December 2009, World Cup 2010

The American Dream on Foreign Turf

Success in American sports can have many different implications and meanings. For those faithful to the New York Yankees, a season without bringing home another World Series ring is unacceptable. Every single Detroit Red Wings supporter come playoff time would rather give away their children than gloomily wander out of Joe Louis Arena in the midst of defeat. These two teams and championships go hand in hand. But on the other end of the spectrum, struggling clubs such as Portsmouth and Bolton will consider avoiding relegation a small miracle. If a dramatic victory is snatched in the most unlikely fashion in the later fixtures of the season, champagne bottles will be popped to celebrate a 17th out of 20 finish. If you have poked around the Internet blogosphere lately, you will find this success variation being applied to our chances in South Africa this summer.

A few soccer junkies have called for nothing less than a semi-final berth, but they appear to still be drinking the Confederations Cup Kool-Aid. Yes, we did beat Spain. Yes, they are the number one country in world. Yes, we were up 2 nil on Brazil. No, this does not mean we will coast in the World Cup. The more intelligent-minded sports writers and soccer experts are predicting getting out of the group and maybe advancing to the quarterfinals. This seems reasonable. With a likely second place finish in Group C, the stage will probably be set against Germany – invoking memories from the controversial match played in South Korea in 2002. At that point, anything can happen. I’ve even overheard a few conversations expressing overwhelming delight that the United States simply qualified for the World Cup. However, this young man lost all credibility when he failed to name a single member of the U.S. squad.  All matters aside, the range of expectations still fluctuates greatly throughout this country.

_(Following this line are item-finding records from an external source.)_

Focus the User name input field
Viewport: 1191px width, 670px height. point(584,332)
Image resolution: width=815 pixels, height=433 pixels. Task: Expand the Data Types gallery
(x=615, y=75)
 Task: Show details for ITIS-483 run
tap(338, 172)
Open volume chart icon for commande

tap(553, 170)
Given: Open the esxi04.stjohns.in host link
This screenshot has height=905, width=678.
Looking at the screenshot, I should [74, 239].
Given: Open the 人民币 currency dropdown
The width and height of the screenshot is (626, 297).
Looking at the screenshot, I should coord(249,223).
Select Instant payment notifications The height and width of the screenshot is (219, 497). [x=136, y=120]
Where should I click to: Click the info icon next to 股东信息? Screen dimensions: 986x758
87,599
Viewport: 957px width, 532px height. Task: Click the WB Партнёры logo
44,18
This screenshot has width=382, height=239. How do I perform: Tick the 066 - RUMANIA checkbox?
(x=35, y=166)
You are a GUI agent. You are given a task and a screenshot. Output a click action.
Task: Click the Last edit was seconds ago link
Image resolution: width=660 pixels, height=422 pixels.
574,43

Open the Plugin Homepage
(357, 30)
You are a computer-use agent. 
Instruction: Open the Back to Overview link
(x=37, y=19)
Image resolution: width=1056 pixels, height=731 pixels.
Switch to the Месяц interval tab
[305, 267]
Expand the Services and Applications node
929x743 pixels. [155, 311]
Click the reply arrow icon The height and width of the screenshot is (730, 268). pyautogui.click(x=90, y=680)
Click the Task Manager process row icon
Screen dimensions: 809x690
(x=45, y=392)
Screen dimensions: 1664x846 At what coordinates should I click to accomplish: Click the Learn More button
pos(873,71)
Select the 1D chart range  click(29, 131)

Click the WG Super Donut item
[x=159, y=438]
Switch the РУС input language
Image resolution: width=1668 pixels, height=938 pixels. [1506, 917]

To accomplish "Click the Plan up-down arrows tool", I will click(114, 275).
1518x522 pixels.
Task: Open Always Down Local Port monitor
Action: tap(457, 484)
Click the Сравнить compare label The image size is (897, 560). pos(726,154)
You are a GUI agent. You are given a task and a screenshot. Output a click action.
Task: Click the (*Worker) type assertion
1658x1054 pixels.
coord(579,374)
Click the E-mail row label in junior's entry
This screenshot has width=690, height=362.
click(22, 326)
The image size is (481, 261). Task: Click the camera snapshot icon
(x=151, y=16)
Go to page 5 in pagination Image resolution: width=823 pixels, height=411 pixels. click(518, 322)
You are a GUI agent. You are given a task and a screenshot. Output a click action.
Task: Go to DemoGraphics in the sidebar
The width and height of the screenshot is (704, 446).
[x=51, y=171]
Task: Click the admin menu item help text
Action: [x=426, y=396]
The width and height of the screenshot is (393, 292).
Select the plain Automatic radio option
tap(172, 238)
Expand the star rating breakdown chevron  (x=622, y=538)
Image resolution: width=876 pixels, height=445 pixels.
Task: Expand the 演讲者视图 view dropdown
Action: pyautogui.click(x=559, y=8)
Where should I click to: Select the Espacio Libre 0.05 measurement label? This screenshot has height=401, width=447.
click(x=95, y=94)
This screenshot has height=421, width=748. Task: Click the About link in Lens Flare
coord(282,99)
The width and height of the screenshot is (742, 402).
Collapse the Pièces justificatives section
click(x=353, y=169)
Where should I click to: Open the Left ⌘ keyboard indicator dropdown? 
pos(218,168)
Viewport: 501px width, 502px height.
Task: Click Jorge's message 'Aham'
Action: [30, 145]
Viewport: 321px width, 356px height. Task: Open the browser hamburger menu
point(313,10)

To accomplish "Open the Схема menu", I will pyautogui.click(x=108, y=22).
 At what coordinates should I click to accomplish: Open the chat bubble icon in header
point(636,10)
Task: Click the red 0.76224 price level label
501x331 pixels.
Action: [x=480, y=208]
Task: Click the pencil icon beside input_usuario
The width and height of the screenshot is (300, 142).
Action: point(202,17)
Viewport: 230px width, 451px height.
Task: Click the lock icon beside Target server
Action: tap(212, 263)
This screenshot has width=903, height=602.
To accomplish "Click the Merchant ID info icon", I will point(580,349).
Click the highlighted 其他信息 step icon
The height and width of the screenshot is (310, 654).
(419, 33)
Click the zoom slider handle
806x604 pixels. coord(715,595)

On paper and in our minds, Landon Donovan should dazzle. Clint Dempsey should destroy. Tim Howard should dominate. The defense should tighten the screws. The counter should be implemented effectively. But in the end this is sports, nay, this is soccer. Nothing will come out expected. Overall and despite an unfavorable World Cup history and myriad recent setbacks, the Yanks can still achieve greatness. At 60-1 odds, that lonely one is still attainable. The path is illuminated and the directions are clear. We’ll just have to wait, watch, and see.